▸ The request: Report every line of the records below that contains the word "button", copying each such line in full. Case counts, so match only that exact capitalization.

::::

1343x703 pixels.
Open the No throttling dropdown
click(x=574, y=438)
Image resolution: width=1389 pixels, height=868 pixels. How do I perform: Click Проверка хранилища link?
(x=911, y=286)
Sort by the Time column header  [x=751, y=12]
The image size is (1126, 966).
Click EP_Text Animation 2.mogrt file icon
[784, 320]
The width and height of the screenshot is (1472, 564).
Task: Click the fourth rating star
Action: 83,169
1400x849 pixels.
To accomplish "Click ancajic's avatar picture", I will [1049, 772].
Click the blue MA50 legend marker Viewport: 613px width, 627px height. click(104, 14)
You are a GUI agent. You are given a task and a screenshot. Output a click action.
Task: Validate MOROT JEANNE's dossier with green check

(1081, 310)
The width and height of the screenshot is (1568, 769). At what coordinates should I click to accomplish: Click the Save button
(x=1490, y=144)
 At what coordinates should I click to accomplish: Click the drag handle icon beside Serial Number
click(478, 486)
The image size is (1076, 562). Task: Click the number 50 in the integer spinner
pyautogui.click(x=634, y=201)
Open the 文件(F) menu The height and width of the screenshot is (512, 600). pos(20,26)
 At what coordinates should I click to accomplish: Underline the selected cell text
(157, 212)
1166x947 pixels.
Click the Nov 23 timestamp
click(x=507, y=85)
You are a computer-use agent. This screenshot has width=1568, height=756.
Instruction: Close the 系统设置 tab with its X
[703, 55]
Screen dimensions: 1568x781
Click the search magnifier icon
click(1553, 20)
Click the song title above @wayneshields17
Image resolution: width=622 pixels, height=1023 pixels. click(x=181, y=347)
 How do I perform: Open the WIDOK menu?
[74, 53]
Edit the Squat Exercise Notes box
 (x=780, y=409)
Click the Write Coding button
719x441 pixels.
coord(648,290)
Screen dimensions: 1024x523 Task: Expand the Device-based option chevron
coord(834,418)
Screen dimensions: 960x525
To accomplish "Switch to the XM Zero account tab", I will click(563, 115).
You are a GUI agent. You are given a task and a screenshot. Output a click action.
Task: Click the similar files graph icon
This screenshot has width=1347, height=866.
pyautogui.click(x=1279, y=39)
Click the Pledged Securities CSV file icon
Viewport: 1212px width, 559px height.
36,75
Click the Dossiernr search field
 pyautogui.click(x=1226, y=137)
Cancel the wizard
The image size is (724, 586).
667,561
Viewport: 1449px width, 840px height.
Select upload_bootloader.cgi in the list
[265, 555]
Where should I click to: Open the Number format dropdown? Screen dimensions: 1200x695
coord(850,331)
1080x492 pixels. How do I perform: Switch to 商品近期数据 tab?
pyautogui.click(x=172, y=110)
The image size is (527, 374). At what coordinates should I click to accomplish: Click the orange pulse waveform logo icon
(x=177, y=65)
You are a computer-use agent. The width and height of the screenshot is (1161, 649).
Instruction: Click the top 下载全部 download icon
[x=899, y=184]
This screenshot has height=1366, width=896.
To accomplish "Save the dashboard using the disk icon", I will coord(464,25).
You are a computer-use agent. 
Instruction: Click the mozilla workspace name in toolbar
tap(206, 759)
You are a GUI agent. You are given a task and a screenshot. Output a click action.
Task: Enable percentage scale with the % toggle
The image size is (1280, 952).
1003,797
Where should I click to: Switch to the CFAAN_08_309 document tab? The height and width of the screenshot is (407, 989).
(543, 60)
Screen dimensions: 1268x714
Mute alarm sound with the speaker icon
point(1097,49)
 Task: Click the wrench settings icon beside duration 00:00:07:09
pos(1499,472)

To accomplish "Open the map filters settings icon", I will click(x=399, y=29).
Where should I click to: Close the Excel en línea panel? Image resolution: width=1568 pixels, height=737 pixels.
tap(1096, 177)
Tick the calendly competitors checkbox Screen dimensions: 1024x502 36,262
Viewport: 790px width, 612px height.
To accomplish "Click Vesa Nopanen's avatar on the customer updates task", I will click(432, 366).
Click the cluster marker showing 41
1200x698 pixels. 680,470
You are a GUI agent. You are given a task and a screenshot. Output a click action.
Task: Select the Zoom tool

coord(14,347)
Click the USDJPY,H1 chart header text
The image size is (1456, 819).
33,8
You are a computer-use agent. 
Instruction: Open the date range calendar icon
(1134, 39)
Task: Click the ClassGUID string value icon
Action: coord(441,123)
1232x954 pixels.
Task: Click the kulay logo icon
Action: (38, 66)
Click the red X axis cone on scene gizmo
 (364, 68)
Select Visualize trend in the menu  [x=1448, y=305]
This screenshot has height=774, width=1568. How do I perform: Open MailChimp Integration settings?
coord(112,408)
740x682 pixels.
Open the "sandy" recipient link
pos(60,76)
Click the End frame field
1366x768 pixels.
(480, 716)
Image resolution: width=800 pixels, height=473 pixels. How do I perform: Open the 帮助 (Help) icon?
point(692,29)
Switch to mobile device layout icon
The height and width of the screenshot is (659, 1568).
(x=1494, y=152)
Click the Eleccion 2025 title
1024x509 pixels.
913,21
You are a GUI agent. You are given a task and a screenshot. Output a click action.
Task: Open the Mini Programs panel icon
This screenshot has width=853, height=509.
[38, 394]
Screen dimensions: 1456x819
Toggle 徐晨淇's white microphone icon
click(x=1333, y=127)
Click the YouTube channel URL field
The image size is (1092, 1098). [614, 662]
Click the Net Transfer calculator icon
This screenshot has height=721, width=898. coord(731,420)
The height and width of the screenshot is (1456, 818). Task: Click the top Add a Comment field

::::

▸ Answer to this exercise:
The width and height of the screenshot is (1568, 769). At what coordinates should I click to accomplish: Click the Save button
Click the Write Coding button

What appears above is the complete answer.